Уже в 1843 В. Белинский писал, что «из живущих в Москве поэтов всех даровитее г-н Фет», стихи которого он ставит наравне с лермонтовскими.
Творчество Фета характеризуется стремлением уйти от повседневной действительности в «светлое царство мечты». Основное содержание его поэзии — любовь и природа. Стихотворения его отличаются тонкостью поэтического настроения и большим художественным мастерством. Он — представитель так называемой чистой поэзии. В связи с этим на протяжении всей жизни он спорил с Некрасовым — представителем социальной поэзии.
Особенность поэтики Фета — разговор о самом важном ограничивается прозрачным намёком. Самый яркий пример — стихотворение «Шёпот, робкое дыханье…»
 «Шёпот, робкое дыханье,
Трели соловья
 Серебро и колыханье
 Сонного ручья
 Свет ночной, ночные тени
 Тени без конца,
Ряд волшебных изменений
 Милого лица,
В дымных тучках пурпур розы,
Отблеск янтаря,
И лобзания, и слёзы,
И заря, заря!..»
В этом стихотворении нет ни одного глагола, однако статичное описание пространства передаёт само движение времени.
Приезды на каникулы в Новоселки сталкивали Фета с новой бедой. Мать была тяжело больна, ей становилось все хуже и хуже, и вскоре после окончания Фетом университета она умерла. Чем она болела — из мемуаров Фета не ясно. Говорит он об «истерических припадках», о «меланхолии», о том, что она жила то в Орле, «чтобы находиться под ежедневным надзором своего доктора», то в Новоселках, в особом флигеле, где всегда царила ночь и куда даже дети ее допускались лишь на несколько минут.
Когда Фет понял, что его мать сходит с ума, когда заподозрил и когда убедился, что она — носитель наследственной болезни, что, значит, и ему грозит сумасшествие, — этого мы не знаем. Этот круг душевного ада Фет особенно оберегал от посторонних взглядов. Не все ему, очевидно, открылось сразу. Но и того, что было пережито уже в первые два десятилетия его жизни, было достаточно, чтобы образовать резко выраженные черты характера и отношения к миру. Черты скепсиса, неверия в людей, в добро и справедливость выделяли Фета из круга молодежи, в котором он вращался в студенческие годы.
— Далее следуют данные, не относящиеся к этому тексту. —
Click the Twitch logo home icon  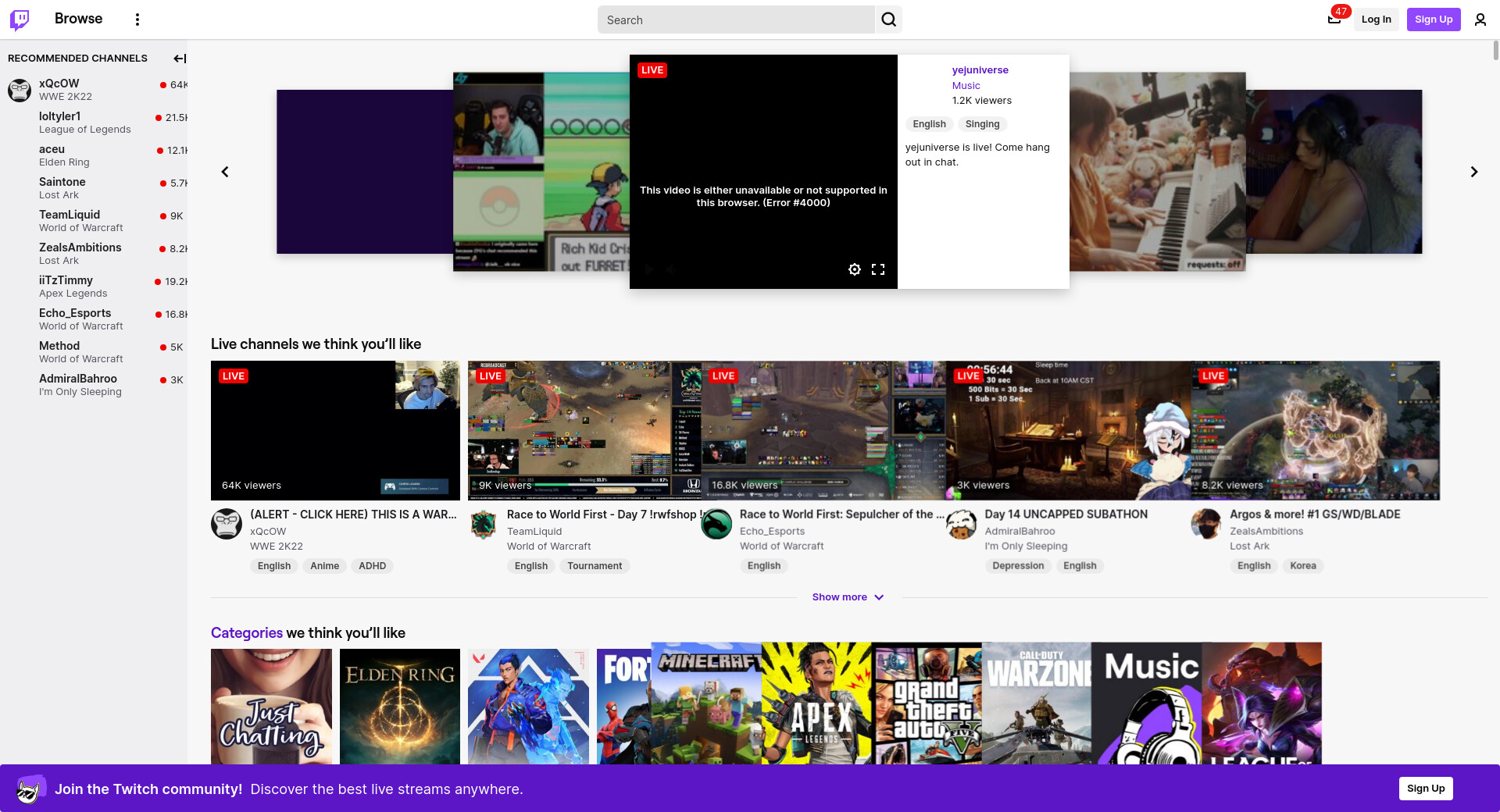pyautogui.click(x=20, y=20)
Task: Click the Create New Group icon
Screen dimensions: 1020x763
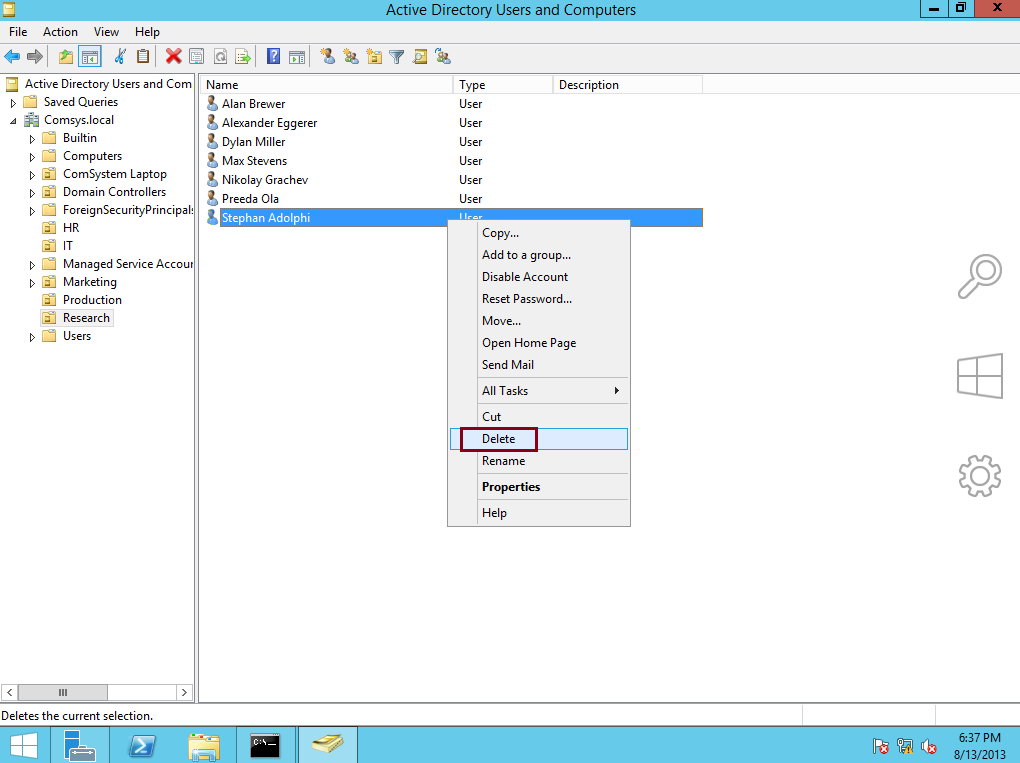Action: [350, 56]
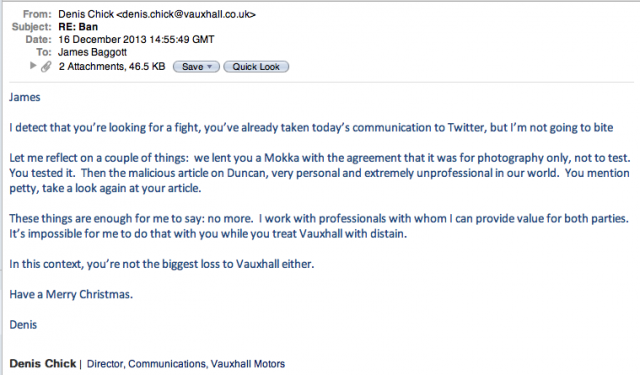This screenshot has height=375, width=640.
Task: Click the sentence about biggest loss to Vauxhall
Action: pos(162,264)
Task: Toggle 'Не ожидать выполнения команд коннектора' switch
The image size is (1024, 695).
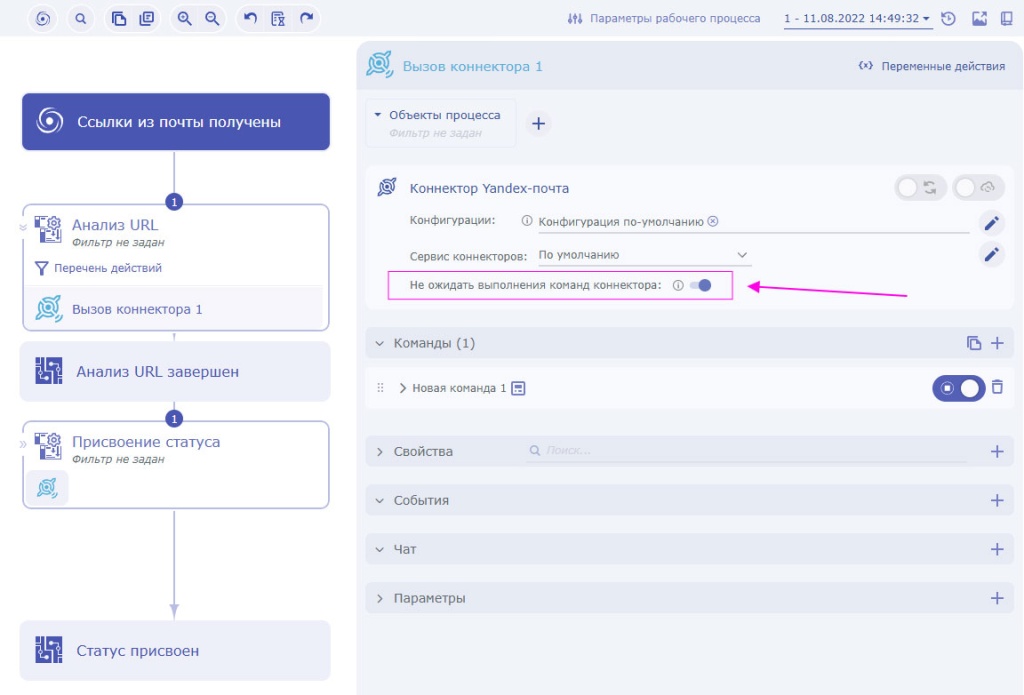Action: click(701, 285)
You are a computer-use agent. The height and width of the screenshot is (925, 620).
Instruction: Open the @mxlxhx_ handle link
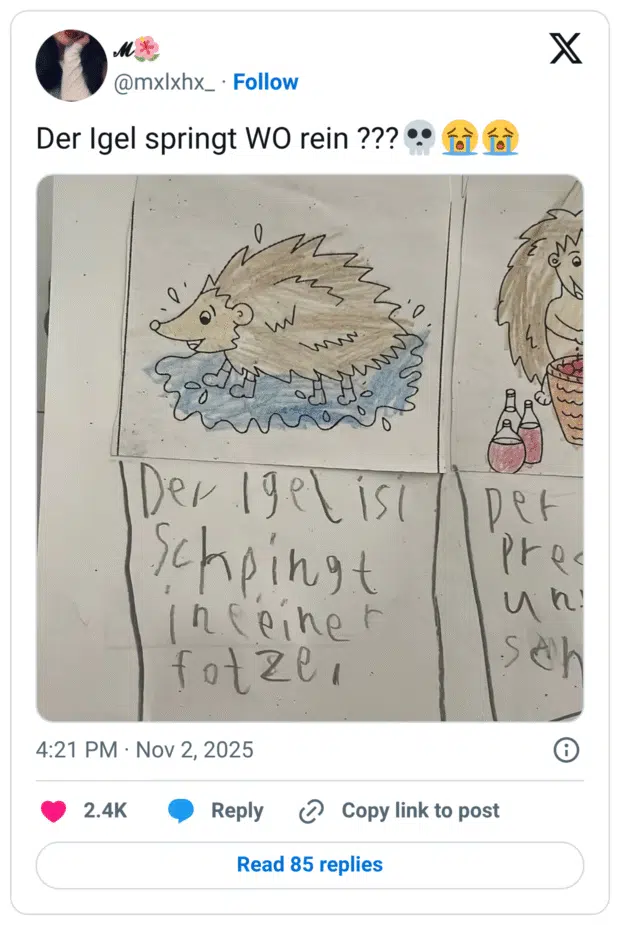165,82
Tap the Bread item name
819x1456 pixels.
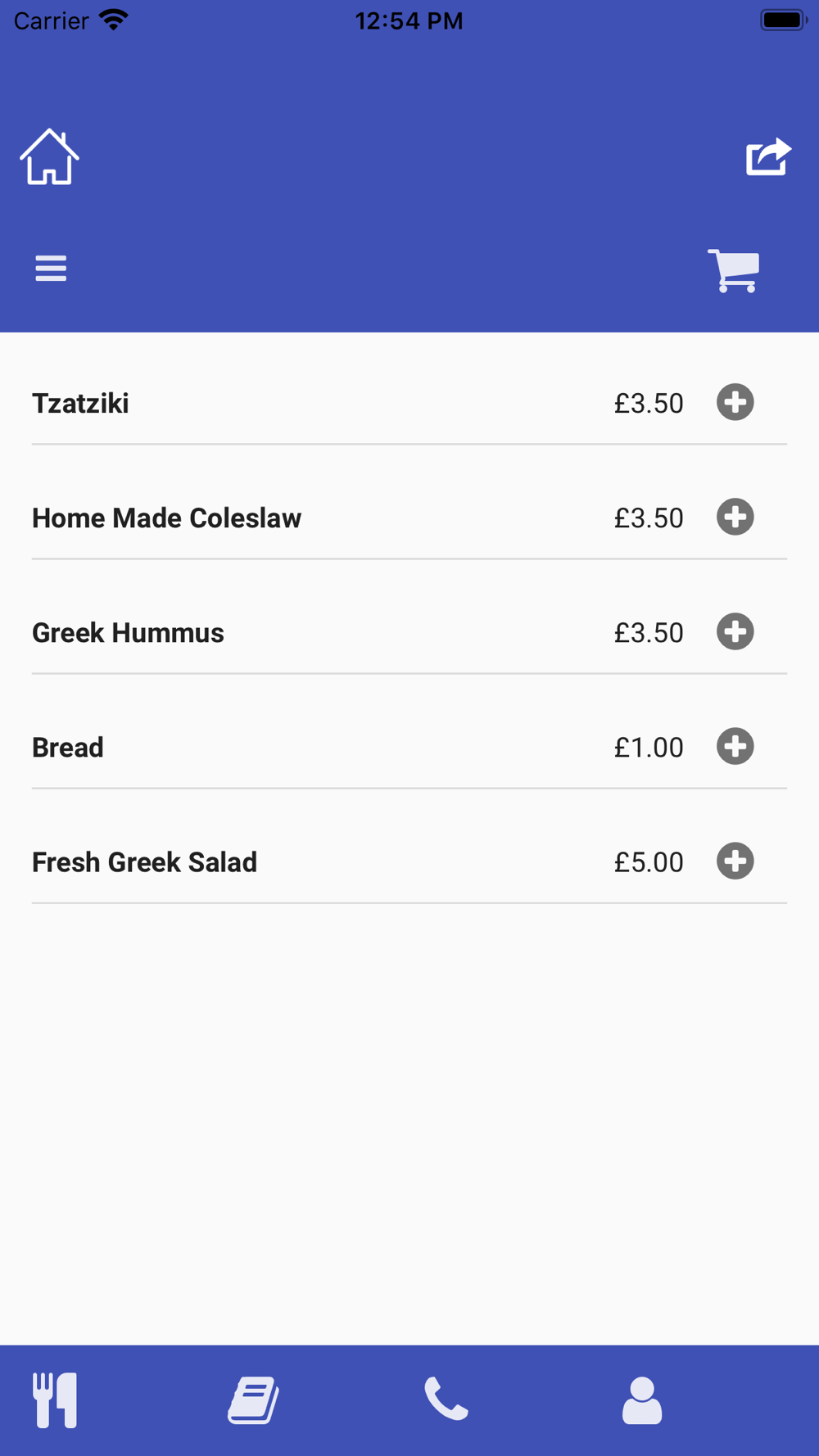click(68, 748)
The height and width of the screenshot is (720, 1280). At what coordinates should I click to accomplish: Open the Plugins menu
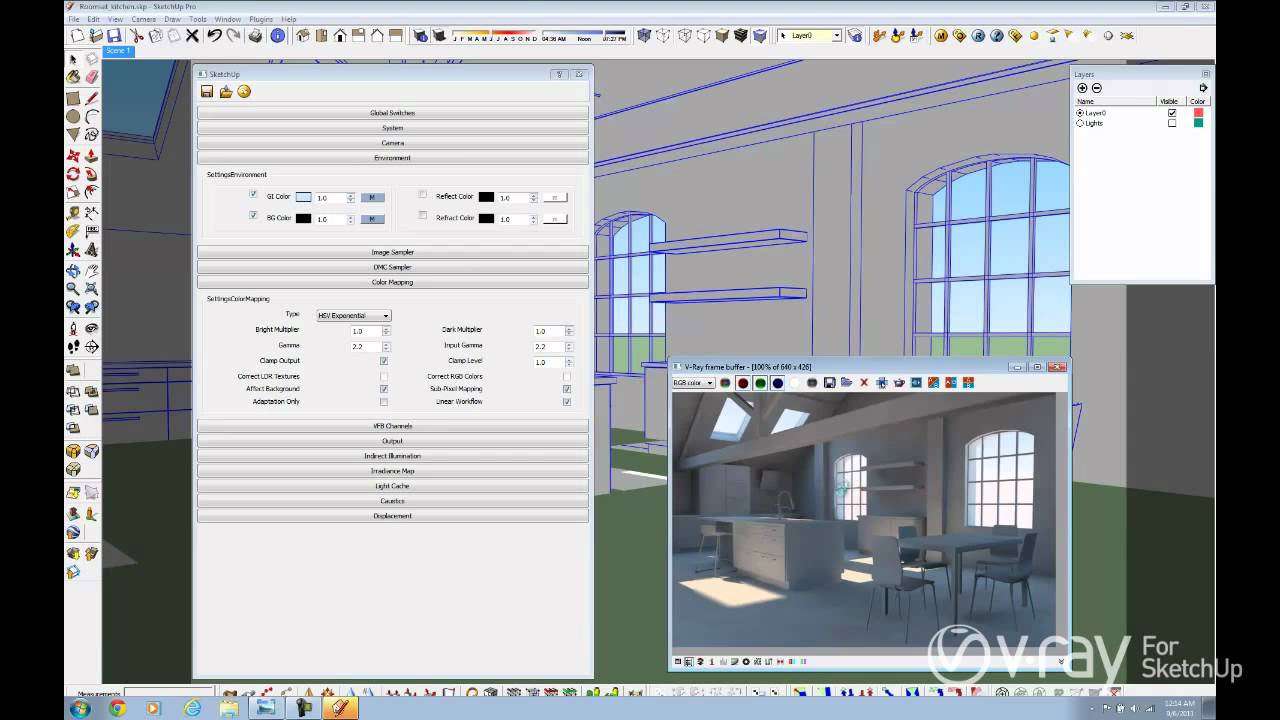(260, 19)
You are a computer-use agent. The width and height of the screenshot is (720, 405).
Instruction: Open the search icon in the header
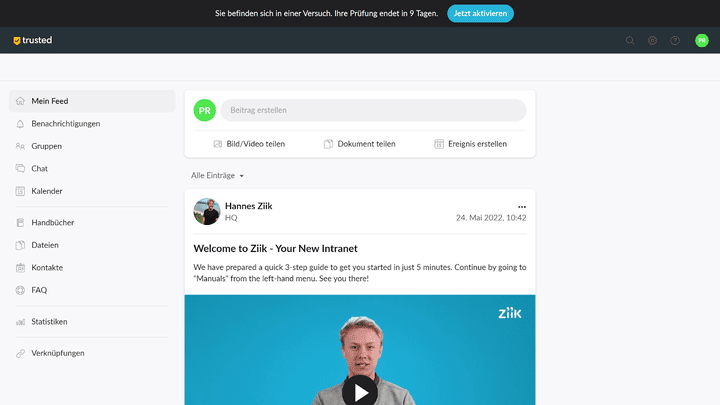[630, 40]
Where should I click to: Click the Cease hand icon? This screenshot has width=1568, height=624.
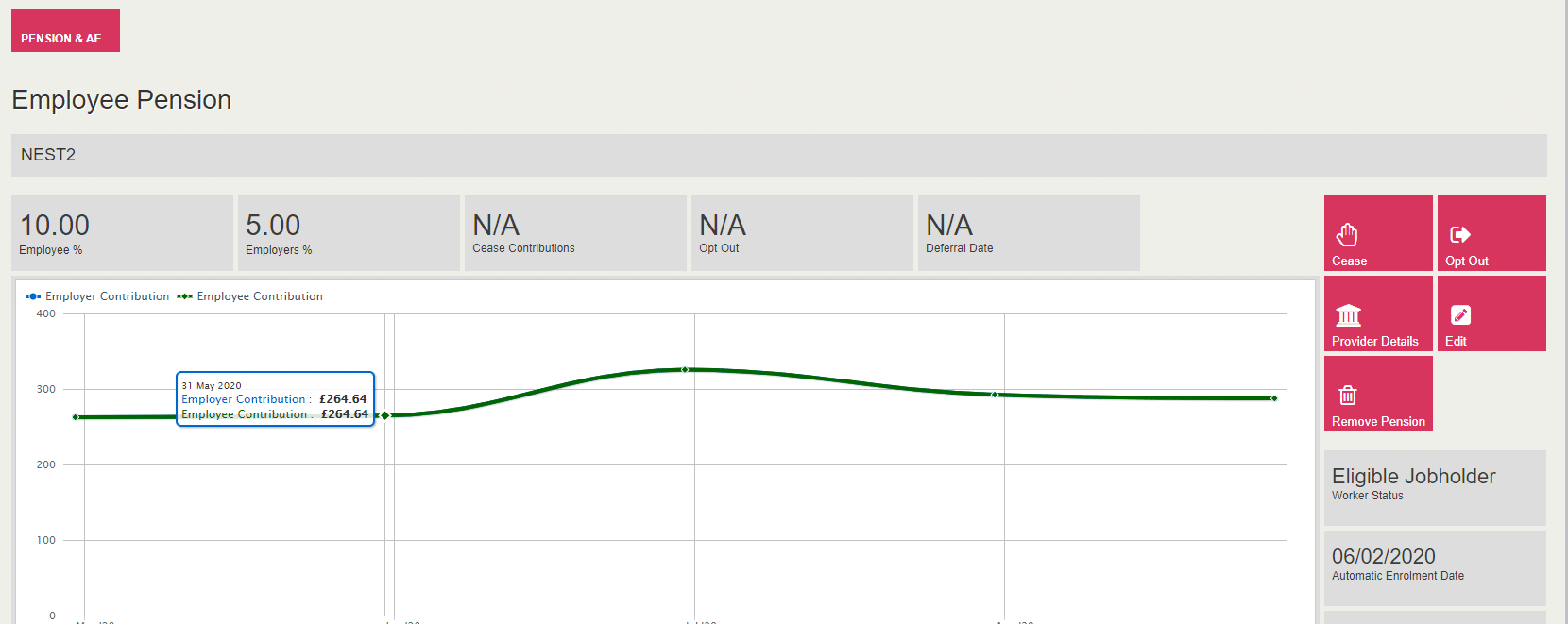[x=1347, y=234]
После окончания Московского университета Фет неожиданно для всех круто изменил свою судьбу и поступил нижним чином в один из провинциальных полков, расквартированный в Херсонской губернии. Цель, которую преследовал начинающий поэт, была одна - дослужиться до потомственного дворянства и вернуть утраченное положение. Хотя это и было невероятно трудно: призвания к военной службе юноша никогда не испытывал и физически не был к ней готов.
Оторванный от столичной жизни и литературной среды, он почти перестает печататься — тем более, что журналы вследствие падения читательского спроса на поэзию никакого интереса к его стихам не проявляют. Получив цензурное разрешение на издание книги в 1847 году, Фет опубликовал ее лишь три года спустя.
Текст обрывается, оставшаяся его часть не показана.